Голоса перебивали друг друга, переплетались, наслаивались. «Испорченный телевизор, или нет, детекторный приёмник – сплошной шум, треск. Членораздельные слова не несут никакой смысловой нагрузки: пиф-паф, ой-ёй-ёй», – подумала Марта и спросила:

– Ты стрелять умеешь?

– В секции пять лет. Пулевая стрельба. И ещё плаванием занимаюсь, – горделиво отозвался Эрик.

– Хорошо. Успеваешь?

– Стараюсь.

За спиной послышалось пыхтение – между Мартой и Эриком втиснулось литое тело крупной собаки. Резко запахло мокрой шерстью.

– Ты где бегал, чучело? Рыбу ловил? На, на сухарика.

Пёс хрустел сухарём, счастливо улыбался, посвистывал горлом, всем видом своим выражал удовольствие, что его принимают, не гонят, угощают, разговаривают.

Костёр прогорал. Егерь обратился к Марте:

– Завтра рано вставать, идите в домик, пожалуйста. Спать надо. Коныр, проводи!

Собака с готовностью вскочила, замахала хвостом, склонив голову к плечу, посмотрела на женщину блестящими чёрными глазами, гавкнула тихонько «мол, что ты, не сомневайся, доведу в лучшем виде», развернулась и потихоньку потрусила в темноту.

Утром Марту и Эрика поставили на пустой номер. Камыши качались, шелестели метрах в ста от позиции у трухлявого поваленного дерева. Коныр маялся рядом. Снарядили «детский сад» лёгкими мелкашками, наказали никуда не ходить, звуков лишних не издавать, а лучше вообще сидеть на бревне и добросовестно ждать, когда за ними придут доблестные охотники.

Солнце поднималось к полудню. Где-то там, на востоке, неровно загрохотали выстрелы, зашлись лаем собаки. В камышах захрустело, зашумело. Ближе, ближе.

– Тётя Марта, смотрите!

Из камышей вылетел и замер огромный кабан.

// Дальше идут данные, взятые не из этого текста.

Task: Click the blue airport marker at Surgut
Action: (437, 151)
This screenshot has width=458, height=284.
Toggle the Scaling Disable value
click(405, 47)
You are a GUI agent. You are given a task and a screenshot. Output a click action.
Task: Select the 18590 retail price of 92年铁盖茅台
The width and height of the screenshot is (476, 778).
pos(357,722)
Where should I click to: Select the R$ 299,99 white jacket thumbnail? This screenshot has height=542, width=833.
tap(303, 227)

«Подранок, – поняла Марта. Время растянулось, растянулось, застыло. – Сейчас нас не станет»:

– Эрик, бежим!

– Куда?!

Бежать было некуда и незачем. Одинаково отработанным движением они вскинули винтовки:

– Только в глаз, тётя Марта!

Тёмно-серый, с бурыми пятнами на щетине, вепрь, вереща, бросился вперёд, наперерез метнулся Коныр. Зверь принял собаку на клыки, мотнул головой, отбрасывая прочь. Этого мгновения хватило для выстрела. Два легких хлопка. Кабан упал – пули попали в цель. Из камышей выскочили собаки. Размахивая ружьями, выбежали запалённые охотники, заорали наперебой:

– Живые?!

– Ай, молодцы!

– От, какого завалили!

Взволнованные мужчины хлопали Эрика и Марту по плечам, обнимали, выкрикивали слова восхищения, осматривали колоссальную тушу, оценивали точность выстрелов.

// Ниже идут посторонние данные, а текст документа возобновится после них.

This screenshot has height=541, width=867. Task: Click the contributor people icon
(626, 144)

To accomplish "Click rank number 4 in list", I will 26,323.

– Зачем всё это, тётя Марта?

– Не знаю…

Какою мерою мерите

Какой верой верите

Всякой вере – свою меру

Всякой мере – цену

Цена меры и веры – жизнь

Око за око

Жизнь за жизнь

Смерть за смерть

Марта и Эрик стояли у дерева, на своем последнем рубеже.

Слёзы будут потом.

Загрузка...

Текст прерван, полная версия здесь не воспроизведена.